Stored items
—————

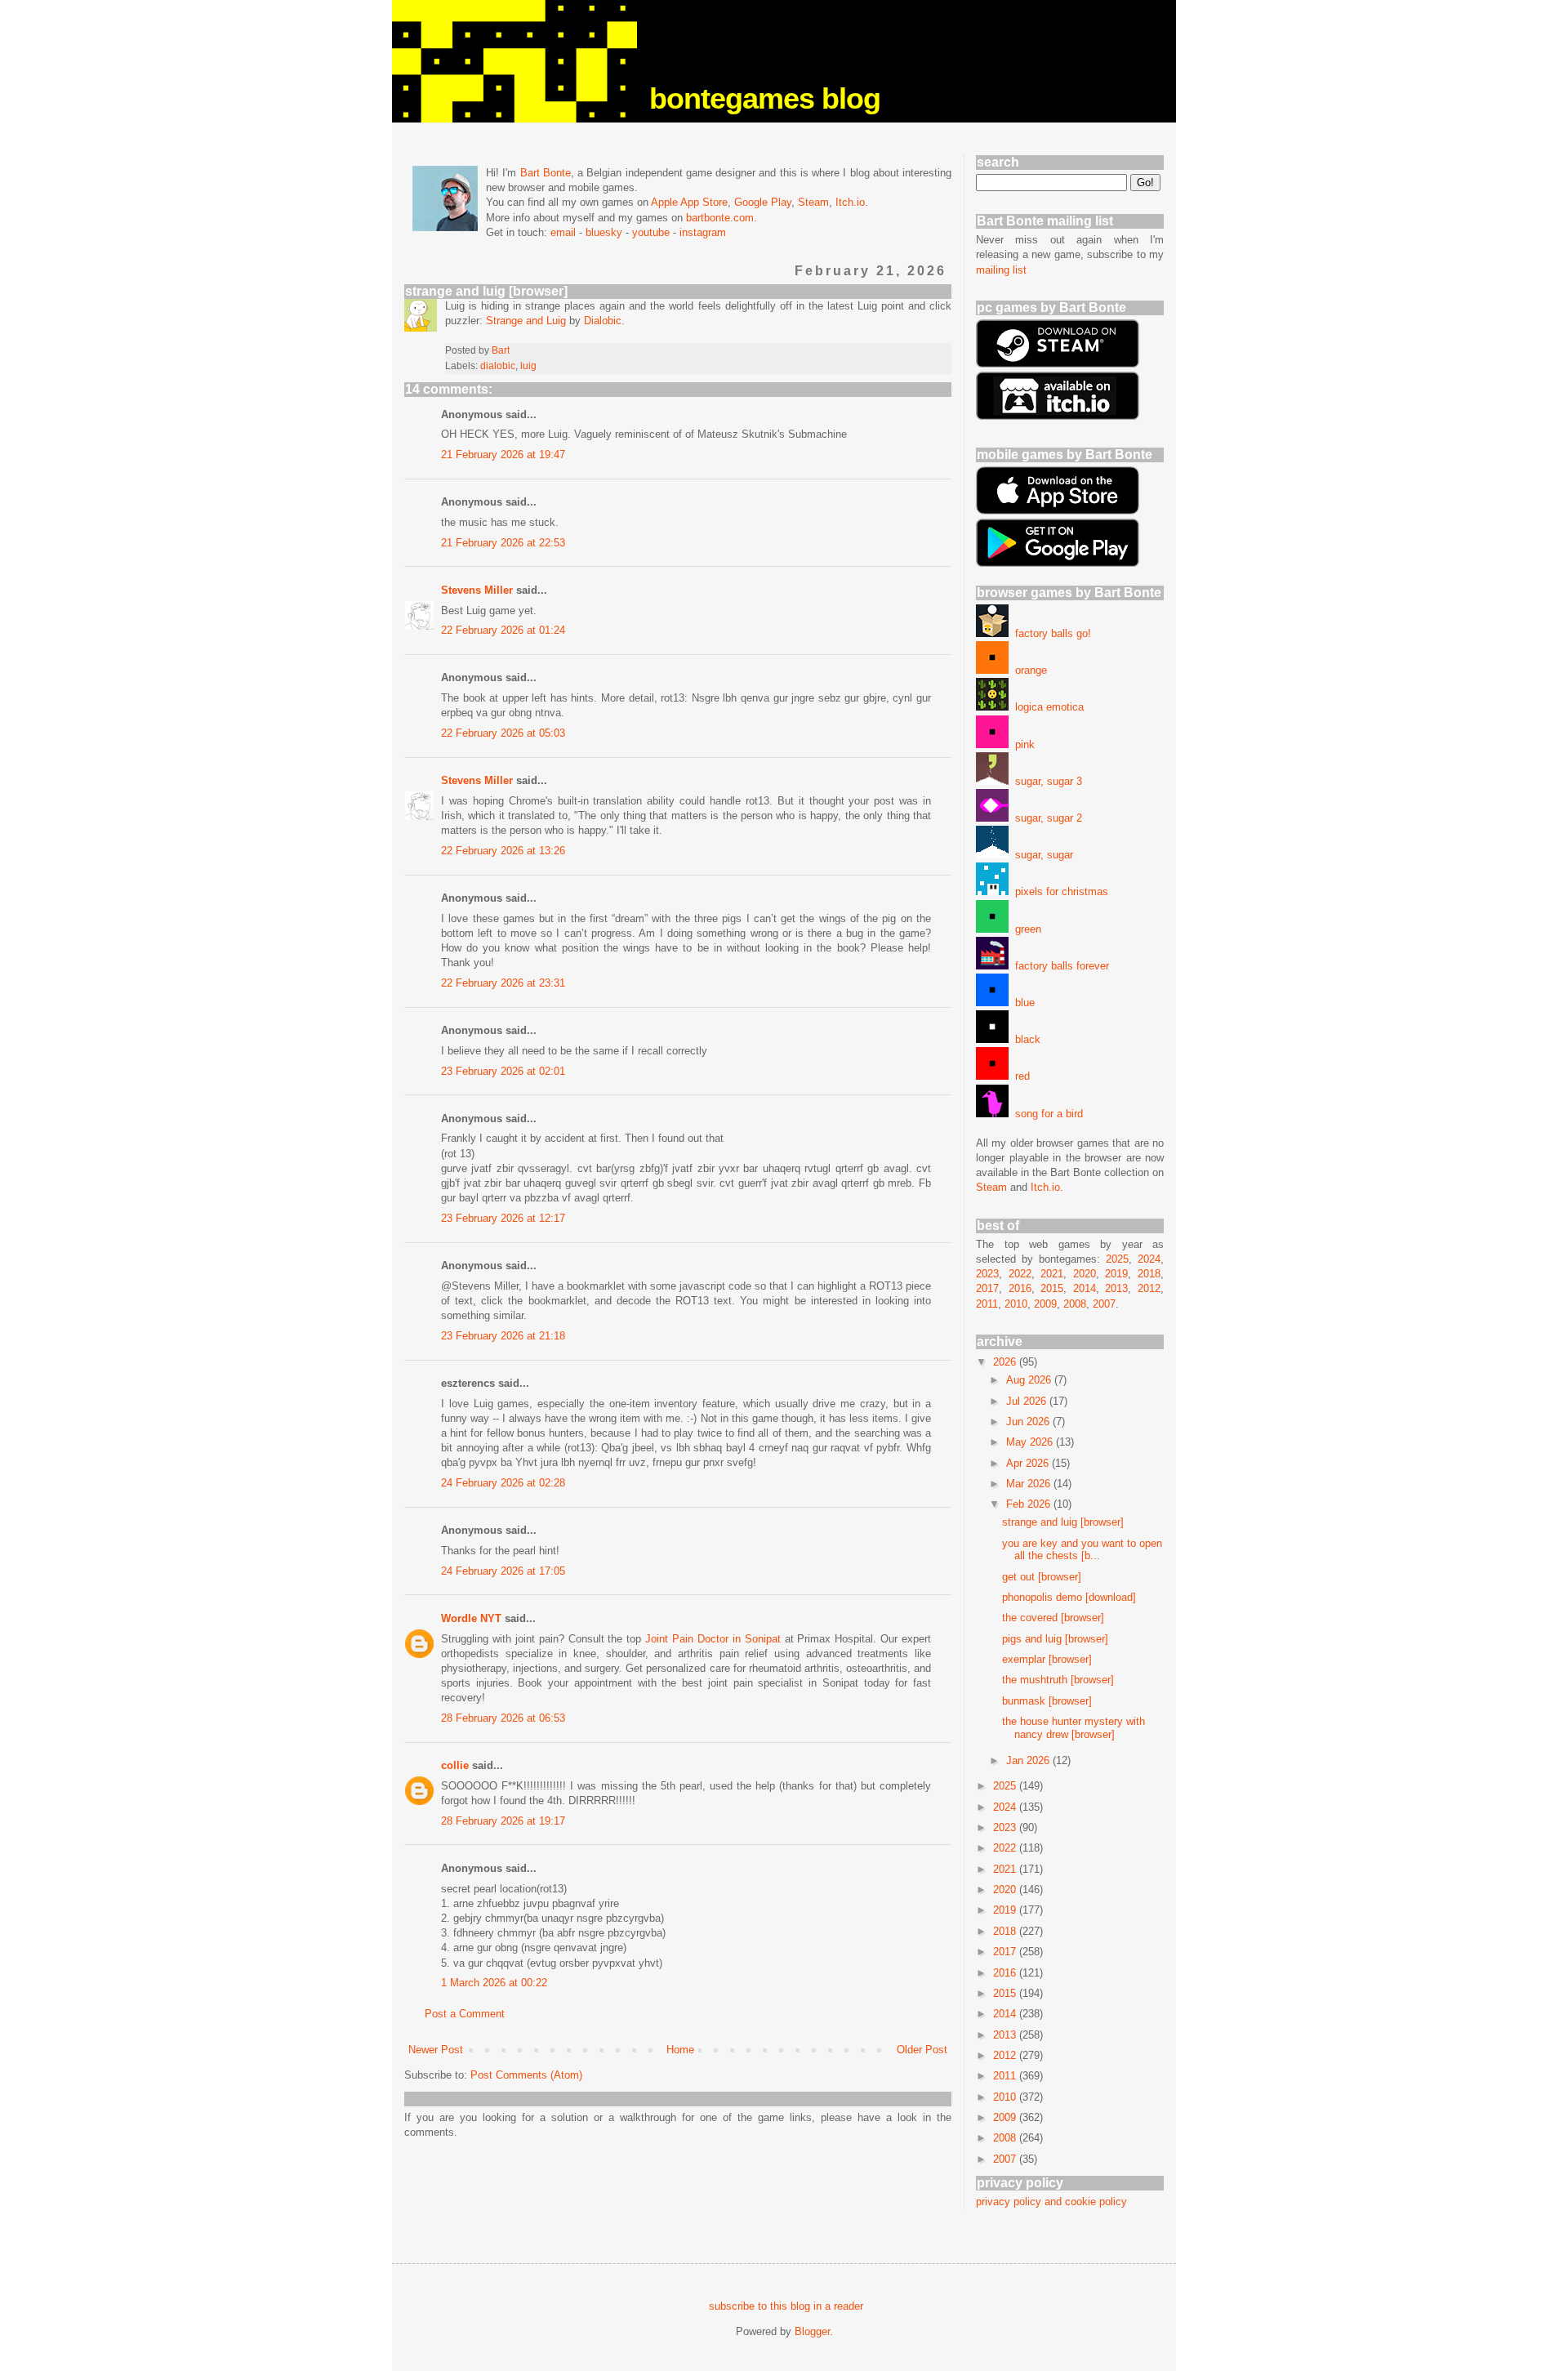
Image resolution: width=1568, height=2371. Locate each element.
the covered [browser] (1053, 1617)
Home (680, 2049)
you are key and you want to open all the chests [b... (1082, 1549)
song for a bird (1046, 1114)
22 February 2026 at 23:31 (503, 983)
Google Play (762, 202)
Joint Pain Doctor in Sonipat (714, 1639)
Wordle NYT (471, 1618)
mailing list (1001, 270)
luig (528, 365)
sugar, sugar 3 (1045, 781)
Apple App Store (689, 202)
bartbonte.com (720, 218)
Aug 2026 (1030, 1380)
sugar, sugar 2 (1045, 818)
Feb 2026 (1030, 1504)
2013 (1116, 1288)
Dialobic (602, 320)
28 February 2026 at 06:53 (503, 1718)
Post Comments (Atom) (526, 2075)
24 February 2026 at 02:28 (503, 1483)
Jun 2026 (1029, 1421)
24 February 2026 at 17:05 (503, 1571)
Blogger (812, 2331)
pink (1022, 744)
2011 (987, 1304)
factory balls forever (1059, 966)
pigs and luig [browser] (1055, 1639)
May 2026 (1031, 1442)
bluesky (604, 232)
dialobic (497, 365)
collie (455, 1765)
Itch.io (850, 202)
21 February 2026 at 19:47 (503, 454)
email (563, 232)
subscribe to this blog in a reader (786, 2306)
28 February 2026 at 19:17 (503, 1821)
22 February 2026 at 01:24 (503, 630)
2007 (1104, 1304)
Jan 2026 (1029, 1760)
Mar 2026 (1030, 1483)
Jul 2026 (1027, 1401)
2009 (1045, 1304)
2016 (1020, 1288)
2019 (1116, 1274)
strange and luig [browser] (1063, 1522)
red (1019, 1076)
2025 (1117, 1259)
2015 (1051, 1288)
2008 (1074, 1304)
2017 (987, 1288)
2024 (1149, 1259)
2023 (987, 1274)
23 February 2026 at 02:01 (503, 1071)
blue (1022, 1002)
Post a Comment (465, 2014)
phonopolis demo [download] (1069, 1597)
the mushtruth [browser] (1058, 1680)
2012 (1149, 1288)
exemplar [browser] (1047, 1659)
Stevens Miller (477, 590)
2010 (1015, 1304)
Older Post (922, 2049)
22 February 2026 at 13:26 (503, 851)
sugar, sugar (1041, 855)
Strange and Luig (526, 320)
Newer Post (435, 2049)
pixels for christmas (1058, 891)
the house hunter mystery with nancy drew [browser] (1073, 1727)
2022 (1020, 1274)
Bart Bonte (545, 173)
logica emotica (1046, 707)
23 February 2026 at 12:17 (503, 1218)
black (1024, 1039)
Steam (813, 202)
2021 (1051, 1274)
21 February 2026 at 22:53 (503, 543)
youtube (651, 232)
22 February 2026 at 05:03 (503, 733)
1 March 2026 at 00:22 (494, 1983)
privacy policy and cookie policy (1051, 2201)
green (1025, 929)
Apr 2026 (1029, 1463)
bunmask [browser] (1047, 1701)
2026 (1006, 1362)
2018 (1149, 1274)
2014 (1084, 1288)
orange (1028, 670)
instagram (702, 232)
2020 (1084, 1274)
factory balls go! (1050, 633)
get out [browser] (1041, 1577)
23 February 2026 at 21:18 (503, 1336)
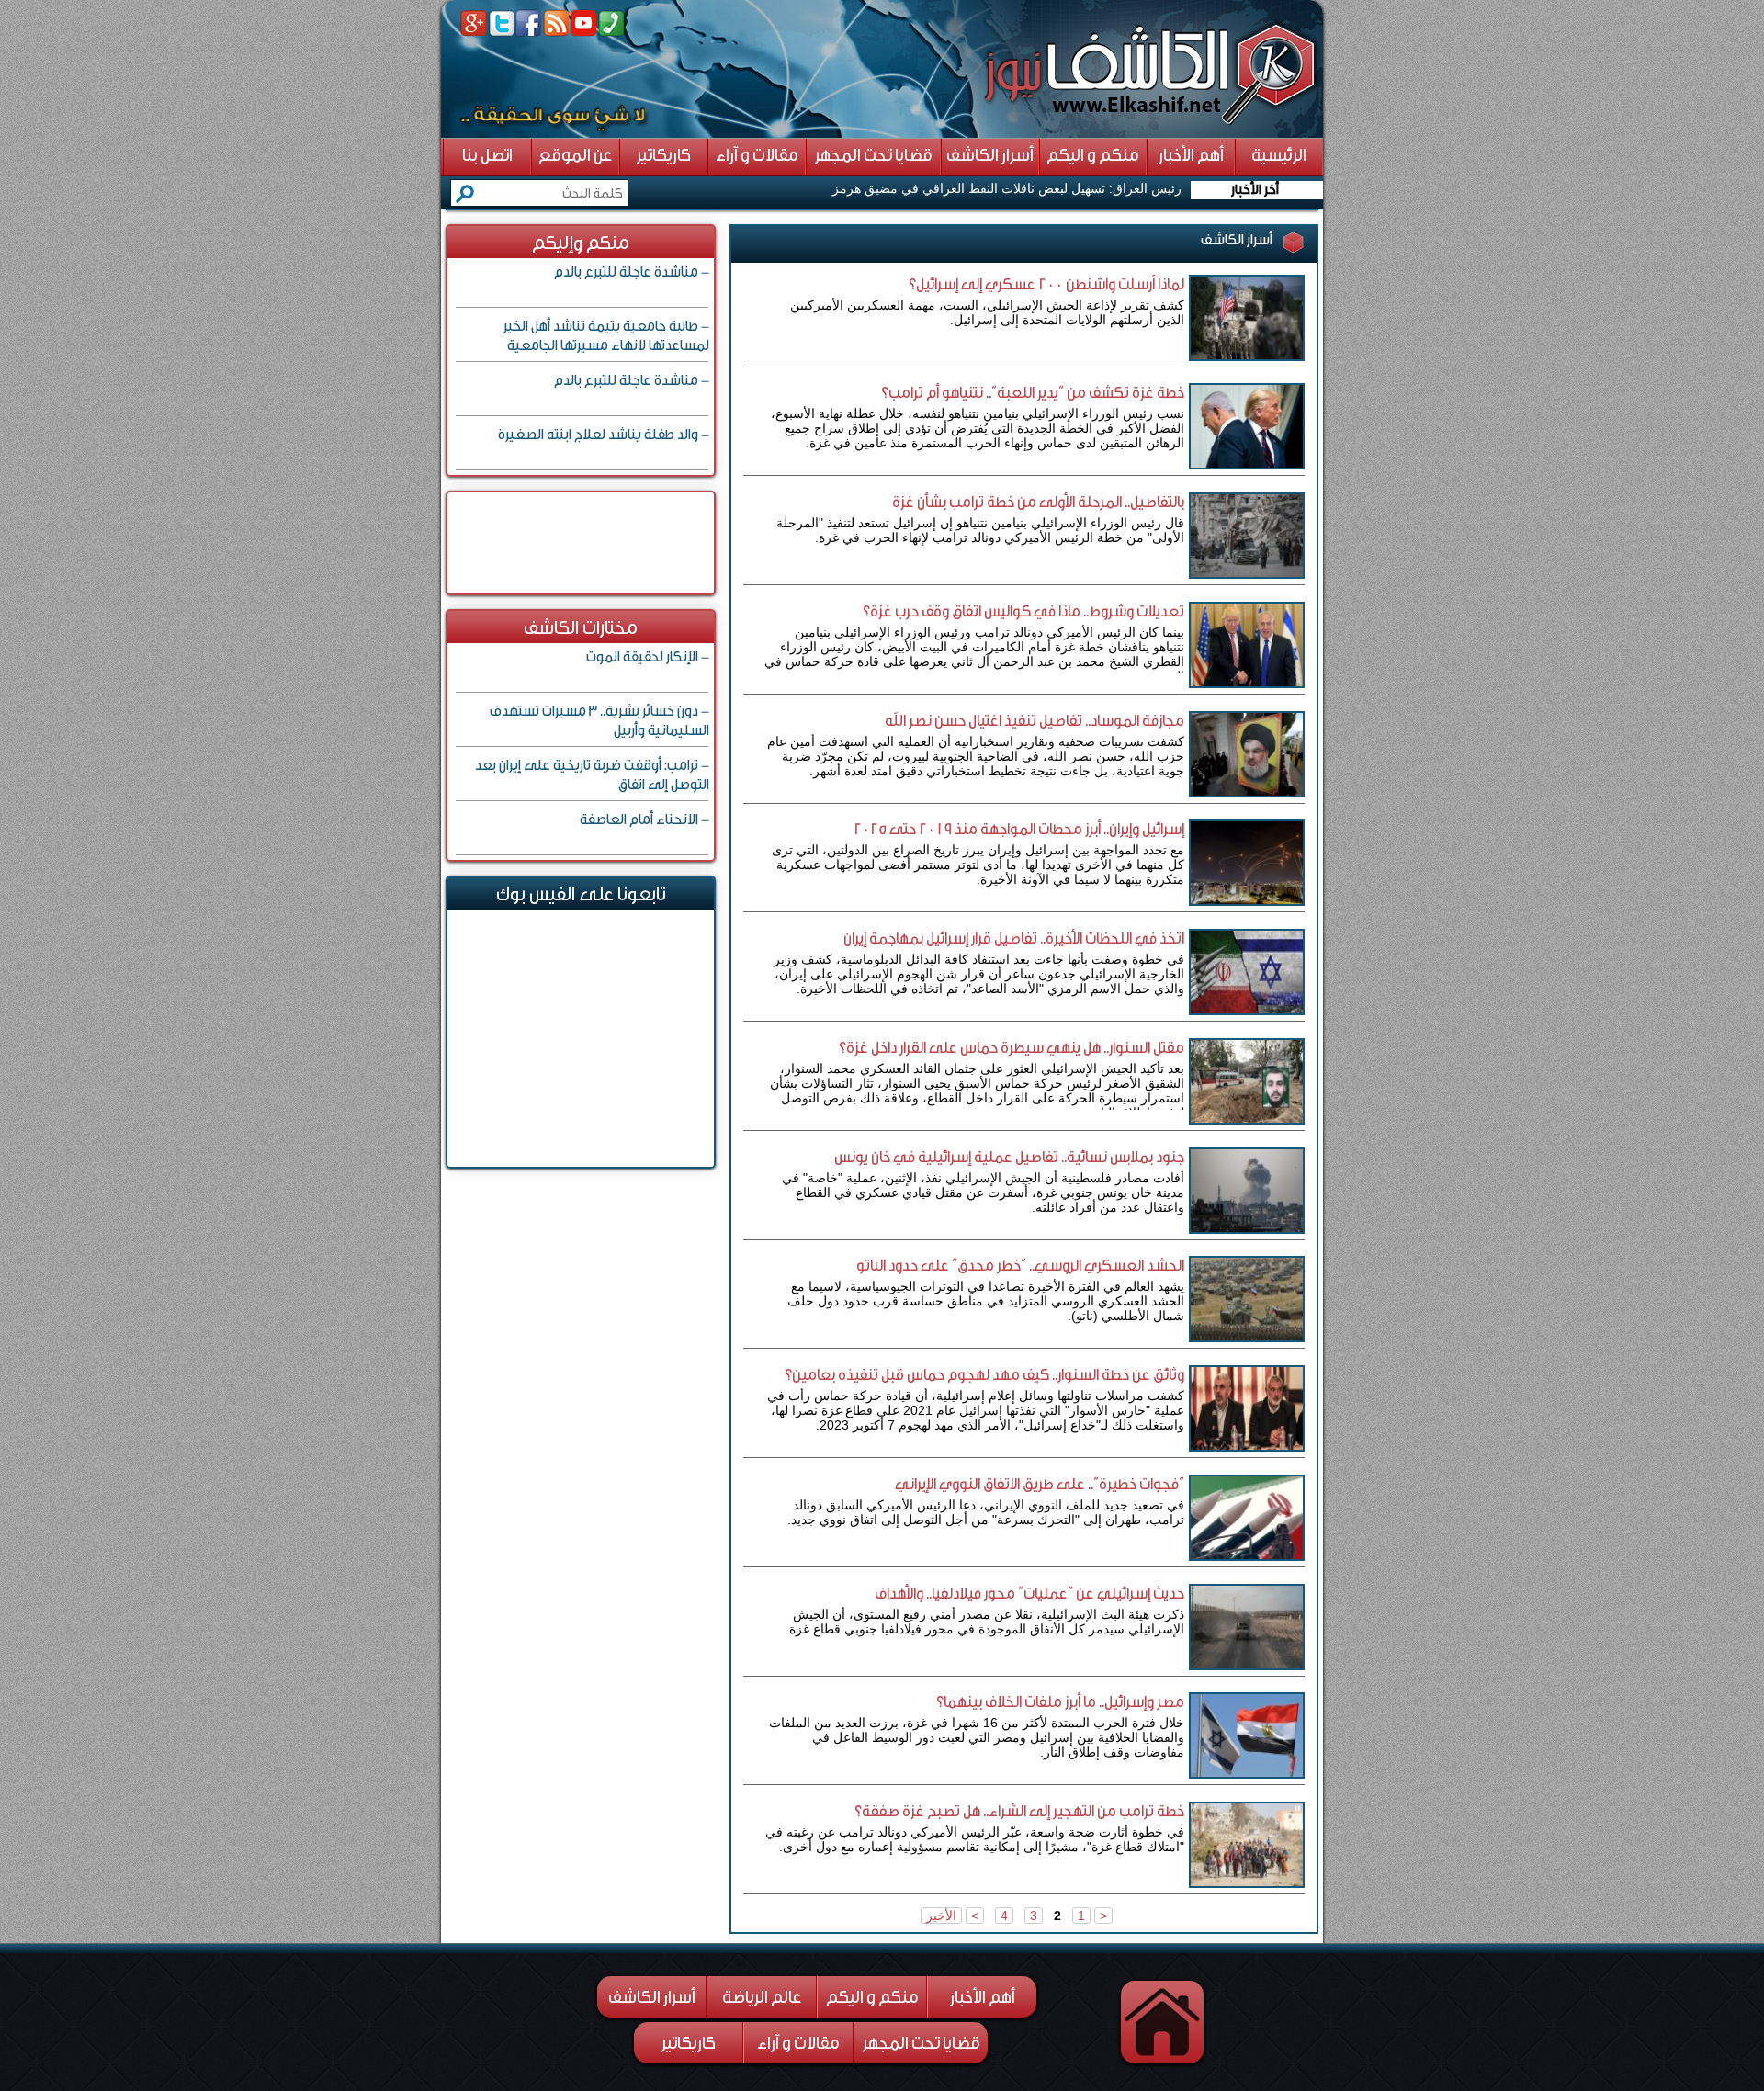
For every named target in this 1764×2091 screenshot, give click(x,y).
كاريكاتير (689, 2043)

—————

## ASSIGNMENT
The response has to be an exact copy of all the data, pictures excluded.

## RESPONSE
Image resolution: width=1568, height=2371. Locate each element.
the covered [browser] (1053, 1617)
Home (680, 2049)
you are key and you want to open all the chests [b... (1082, 1549)
song for a bird (1046, 1114)
22 February 2026 at 23:31 (503, 983)
Google Play (762, 202)
Joint Pain Doctor in Sonipat (714, 1639)
Wordle NYT (471, 1618)
mailing list (1001, 270)
luig (528, 365)
sugar, sugar 3 (1045, 781)
Apple App Store (689, 202)
bartbonte.com (720, 218)
Aug 2026 (1030, 1380)
sugar, sugar 2 (1045, 818)
Feb 2026 (1030, 1504)
2013 (1116, 1288)
Dialobic (602, 320)
28 February 2026 at 06:53 (503, 1718)
Post Comments (Atom) (526, 2075)
24 February 2026 at 02:28 (503, 1483)
Jun 2026 (1029, 1421)
24 February 2026 at 17:05 (503, 1571)
Blogger (812, 2331)
pink (1022, 744)
2011 (987, 1304)
factory balls forever (1059, 966)
pigs and luig [browser] (1055, 1639)
May 2026 (1031, 1442)
bluesky (604, 232)
dialobic (497, 365)
collie (455, 1765)
Itch.io (850, 202)
21 February 2026 at 19:47 (503, 454)
email (563, 232)
subscribe to this blog in a reader (786, 2306)
28 February 2026 at 19:17 (503, 1821)
22 February 2026 at 01:24 (503, 630)
2007 (1104, 1304)
Jan 2026 (1029, 1760)
Mar 2026 (1030, 1483)
Jul 2026 (1027, 1401)
2009 (1045, 1304)
2016 (1020, 1288)
2019 (1116, 1274)
strange and luig [browser] (1063, 1522)
red (1019, 1076)
2025 (1117, 1259)
2015 (1051, 1288)
2008 (1074, 1304)
2017 (987, 1288)
2024 (1149, 1259)
2023 (987, 1274)
23 February 2026 at 02:01 (503, 1071)
blue (1022, 1002)
Post a Comment (465, 2014)
phonopolis demo [download] (1069, 1597)
the mushtruth [browser] (1058, 1680)
2012 (1149, 1288)
exemplar [browser] (1047, 1659)
Stevens Miller (477, 590)
2010 (1015, 1304)
Older Post (922, 2049)
22 February 2026 at 13:26 (503, 851)
sugar, sugar (1041, 855)
Strange and Luig (526, 320)
Newer Post (435, 2049)
pixels for christmas (1058, 891)
the house hunter mystery with nancy drew [browser] (1073, 1727)
2022 (1020, 1274)
Bart Bonte (545, 173)
logica emotica (1046, 707)
23 February 2026 at 12:17 (503, 1218)
black (1024, 1039)
Steam (813, 202)
2021 (1051, 1274)
21 February 2026 at 22:53 (503, 543)
youtube (651, 232)
22 February 2026 at 05:03 (503, 733)
1 March 2026 at 00:22 (494, 1983)
privacy policy and cookie policy (1051, 2201)
green (1025, 929)
Apr 2026 (1029, 1463)
bunmask [browser] (1047, 1701)
2026 (1006, 1362)
2018 (1149, 1274)
2014 (1084, 1288)
orange (1028, 670)
instagram (702, 232)
2020 (1084, 1274)
factory balls go! (1050, 633)
get out [browser] (1041, 1577)
23 February 2026 at 21:18 (503, 1336)
For every named target in this 1764×2091 screenshot, give click(x,y).
كاريكاتير (689, 2043)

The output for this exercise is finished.